Economia, Politica

Il Reddito di cittadinanza resterà. Ma Draghi ha un piano per una riforma: azioni più forti per l’occupazione

Il Reddito di cittadinanza resta al suo posto e non sarà cancellato dal governo guidato da Mario Draghi. Anzi, sarà rafforzato nell’azione di contrasto alla povertà e collegato alle politiche attive del lavoro, ma non sarà superato. Nonostante le divisioni tra le forze politiche di maggioranza, il reddito continuerà a sostenere le persone meno abbienti, in particolare nelle regioni meridionali.

Il reddito di cittadinanza resta: il piano del governo Draghi

Di certo, il reddito di cittadinanza sarà modificato nell’ambito delle politiche attive del lavoro. Grazie al Recovery Plan, ci sono 5 miliardi per provare a reinserire il mercato del lavoro 3 milioni di persone ricorrendo alla leva della formazione e della riqualificazione professionale. Nel Pnrr (Piano nazionale di ripresa e resilienza) sono indicati i percorsi per rendere occupabili (il piano si chiama Gol, Garanzia di occupabilità dei lavoratori) soprattutto giovani e donne che coinvolgeranno direttamente le Regioni, visto che le politiche del lavoro sono ripartite con lo Stato centrale.

Gli ammortizzatori sociali

Poi le politiche passive, quelle degli ammortizzatori sociali. Nella prossima legge di Bilancio ci sarà la riforma degli ammortizzatori sociali che entrerà in vigore dal 2022. L’idea centrale della riforma è quella di un sistema di ammortizzatori sociali uguali per tutti, indipendentemente dal settore di appartenenza (manifattura o servizi, per esempio) e dal contratto di lavoro.

Per questo dovrà essere finanziato da tutte le imprese e nella prima fase richiederà l’intervento di risorse pubbliche (fino a 10 miliardi di euro). Non dovrebbero più verificarsi i casi di lavoratori in cassa integrazione per decenni perché scatteranno politiche per favorire la rioccupazione.
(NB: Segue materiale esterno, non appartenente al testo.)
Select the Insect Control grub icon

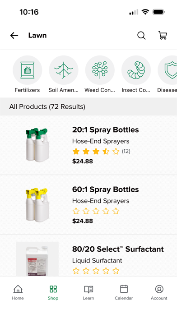tap(136, 70)
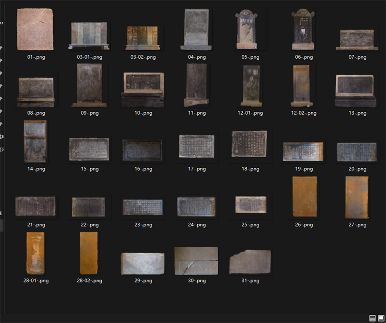The height and width of the screenshot is (323, 386).
Task: Select the 28-01-.png thumbnail
Action: point(35,254)
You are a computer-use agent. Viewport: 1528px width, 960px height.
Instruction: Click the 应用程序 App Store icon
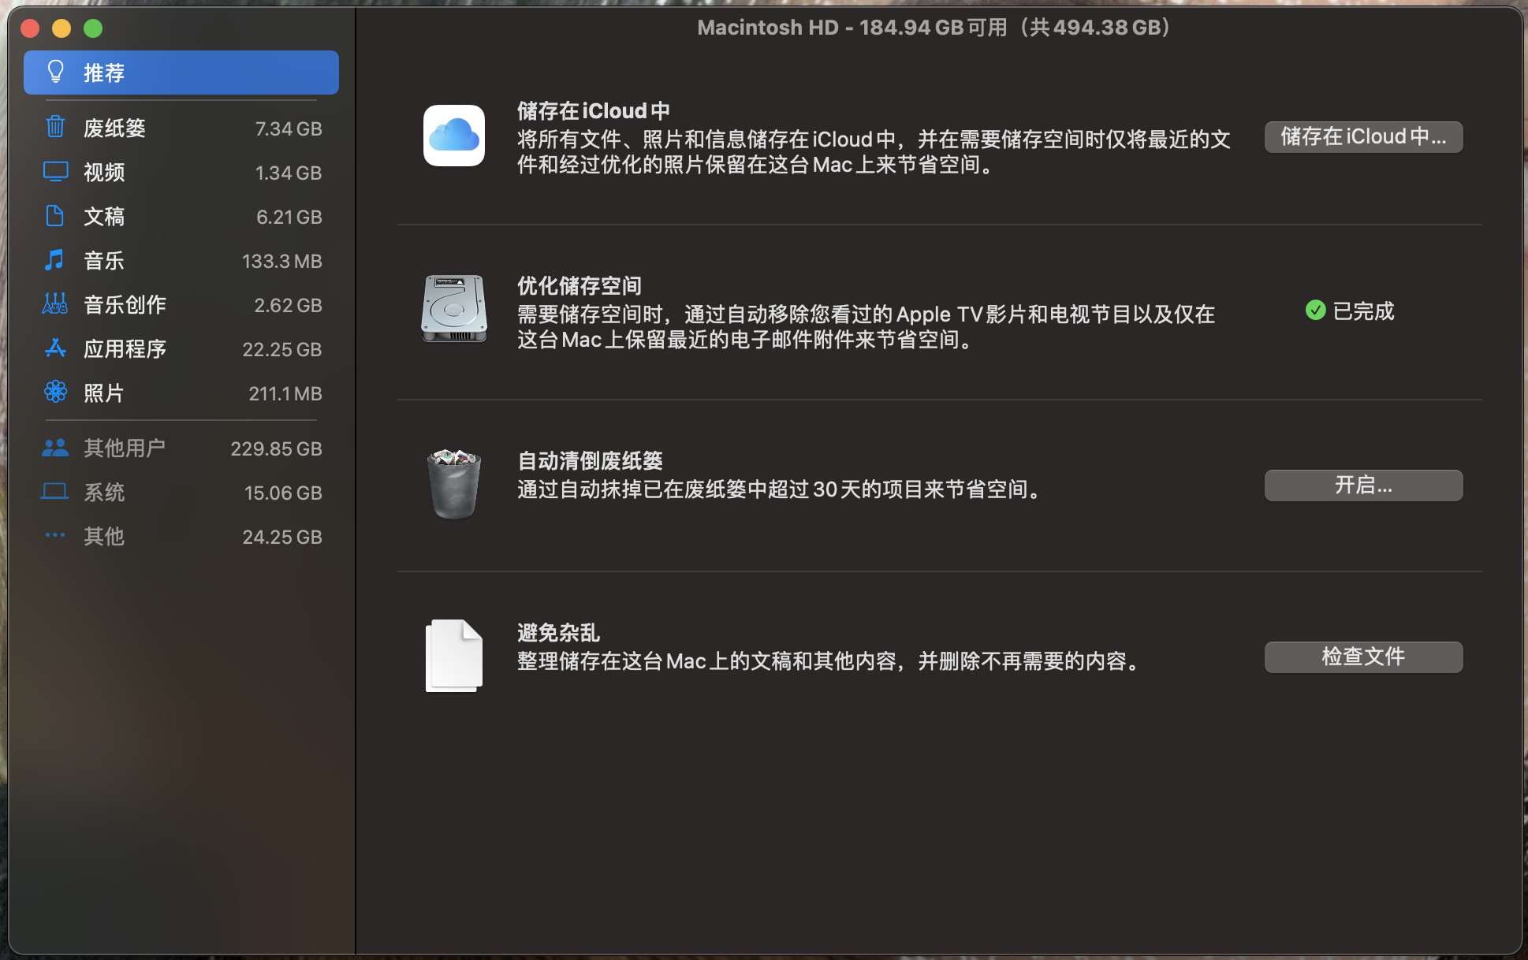tap(54, 348)
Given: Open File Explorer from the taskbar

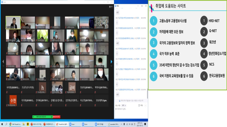Looking at the screenshot, I should [x=24, y=124].
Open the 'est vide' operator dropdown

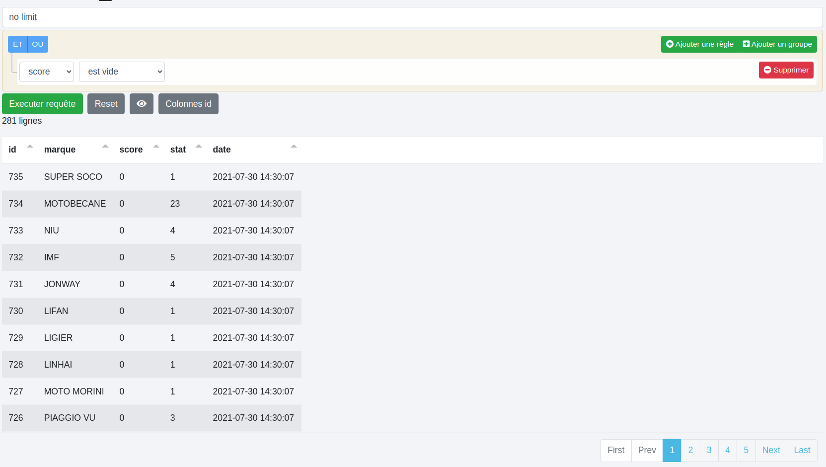point(122,72)
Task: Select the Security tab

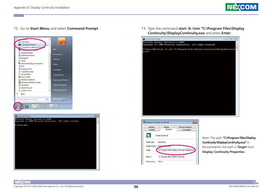Action: tap(151, 127)
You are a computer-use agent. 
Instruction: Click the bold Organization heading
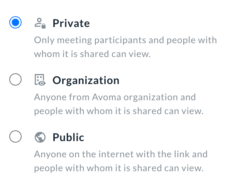[86, 81]
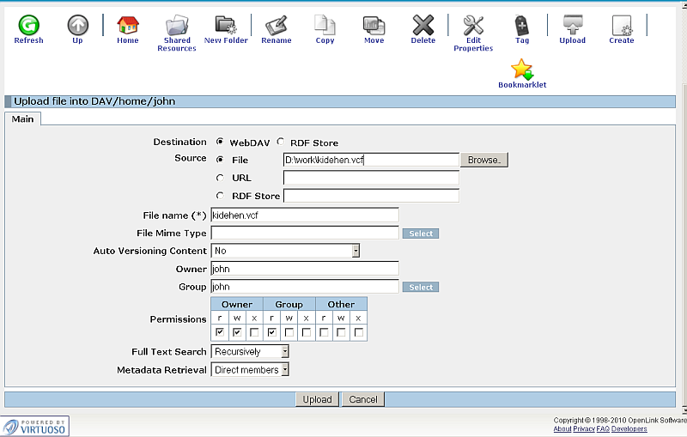
Task: Click the Refresh toolbar icon
Action: tap(28, 26)
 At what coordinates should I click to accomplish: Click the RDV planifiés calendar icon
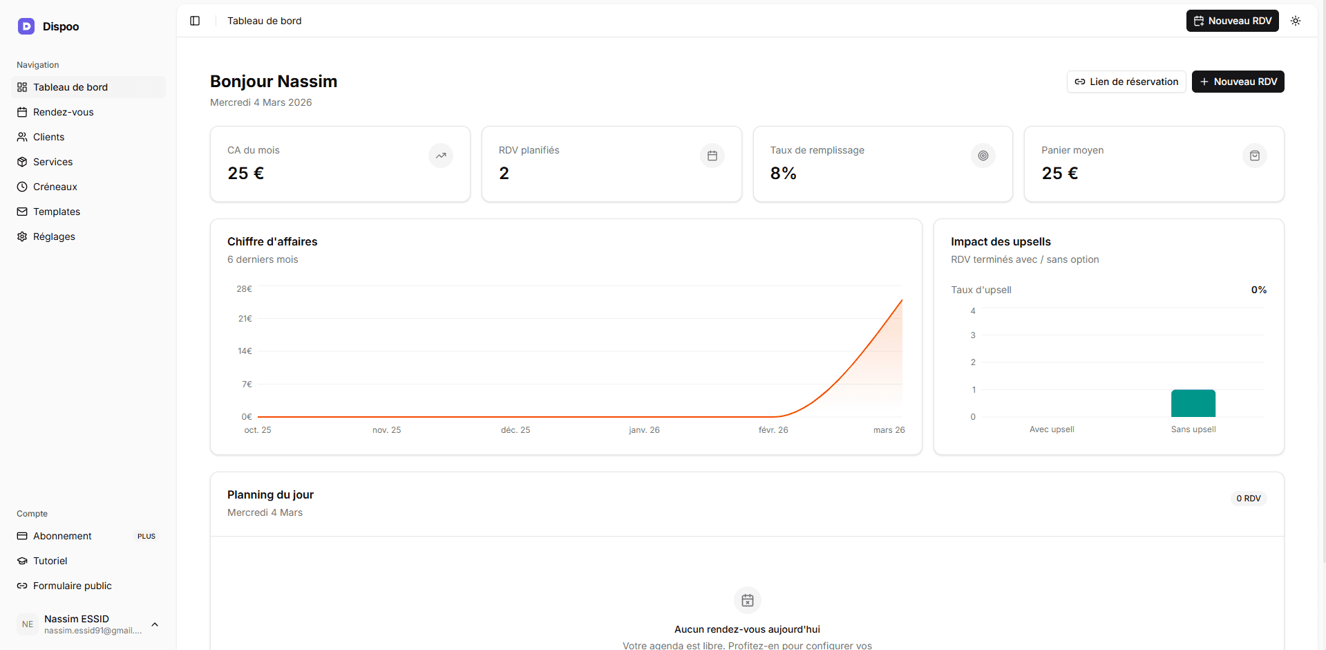(x=712, y=156)
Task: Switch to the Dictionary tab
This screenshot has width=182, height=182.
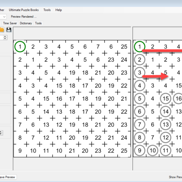Action: [x=26, y=23]
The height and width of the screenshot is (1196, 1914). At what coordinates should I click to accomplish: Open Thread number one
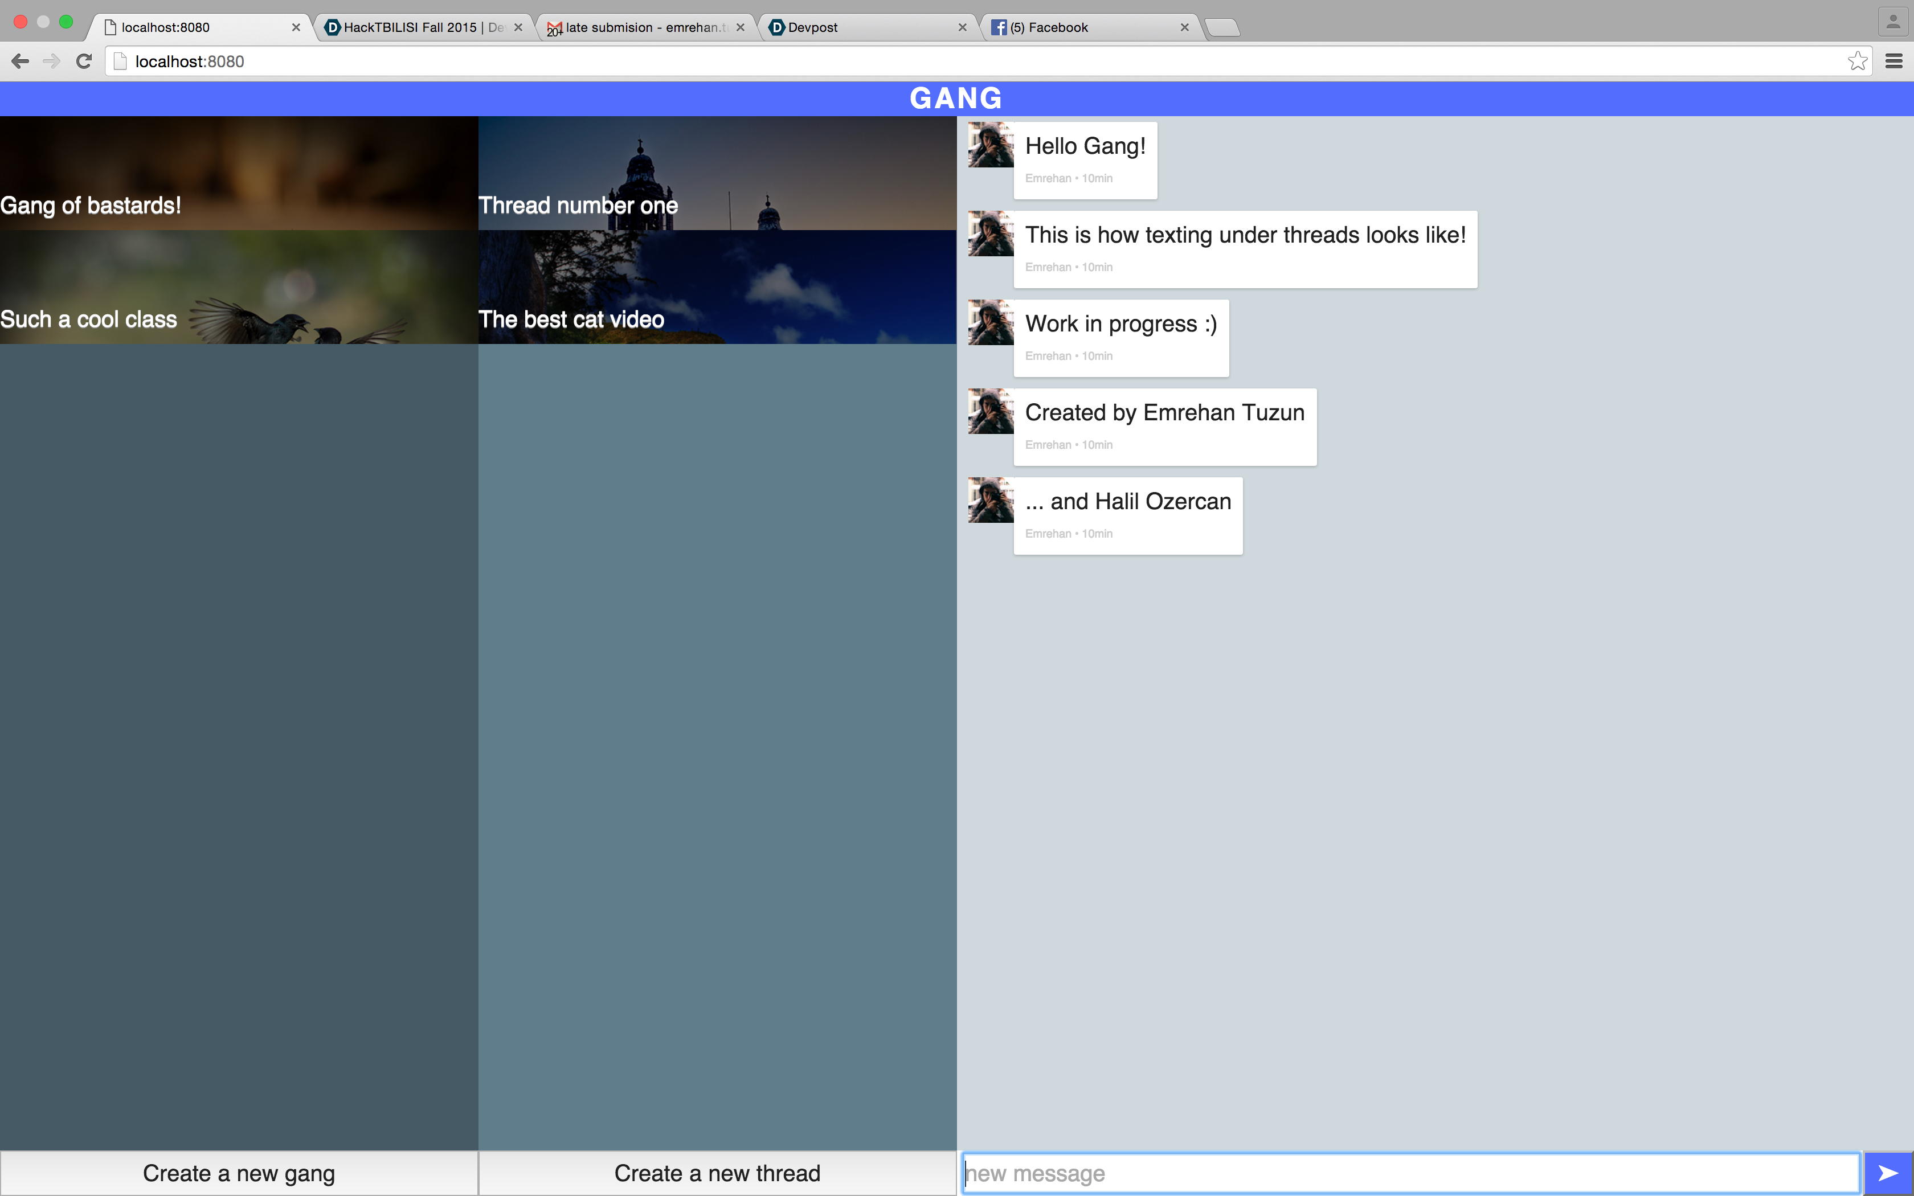coord(717,173)
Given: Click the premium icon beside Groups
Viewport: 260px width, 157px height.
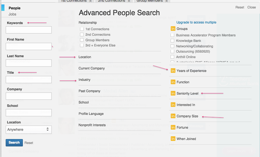Looking at the screenshot, I should [173, 29].
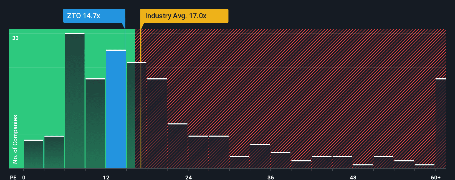Click the '33' y-axis value label
This screenshot has height=180, width=455.
click(16, 38)
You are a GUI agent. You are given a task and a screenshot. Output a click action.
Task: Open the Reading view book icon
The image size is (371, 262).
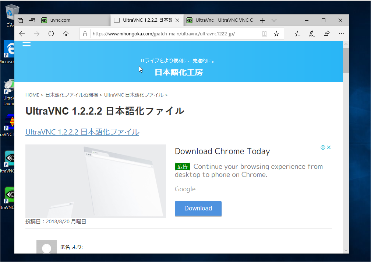click(x=264, y=34)
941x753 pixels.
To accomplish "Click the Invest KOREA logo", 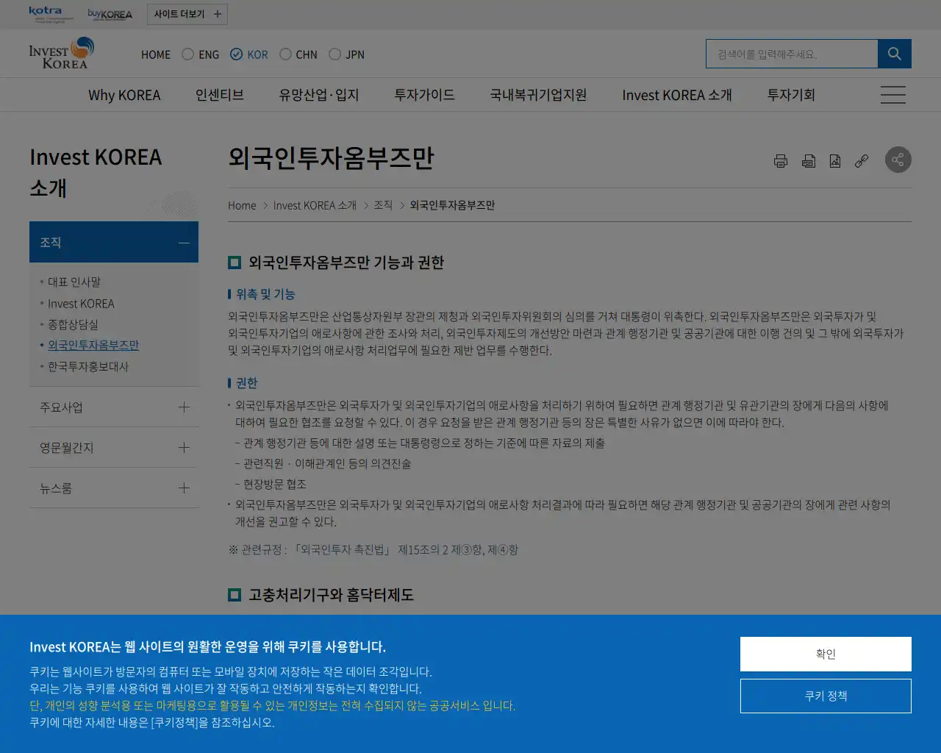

Le parole del ministro Orlando

Senza il Reddito di cittadinanza, ha ripetuto a più riprese ministro del Lavoro Andrea Orlando, “la crisi economica sarebbe diventata una devastante crisi sociale”. Ecco perché il ministro punta a rafforzare, non stravolgere lo strumento. Renderlo più compatibile con le esigenze delle aziende, abbassando da tre a due mesi la durata dei contratti stagionali da proporre al beneficiario. Pressare le Regioni a fare i concorsi per assumere gli operatori dei Centri per l’impiego e rafforzare così le politiche attive per il ricollocamento. Mandare a scuola i tanti senza titoli: il 72% di chi incassa il Reddito ha al massimo la licenza media, rileva la Caritas, e i due terzi non sono occupabili dice il presidente dell’Inps Pasquale Tridico.

Sempre la Caritas avverte che, per via dei requisiti troppo stretti o larghi, il 56% dei poveri sono fuori dal Reddito e altri lo ricevono, ma potrebbero farne a meno o averlo in misura ridotta. La povertà d’altro canto è un fenomeno multidimensionale, richiede percorsi personalizzati di inclusione sociale prima che lavorativa. E agli sportelli Caritas ha sempre più il volto delle donne, delle coppie italiane, di lavoratori a basso reddito, di bambini senza scuola. Per questo il Reddito cambierà, ma resterà.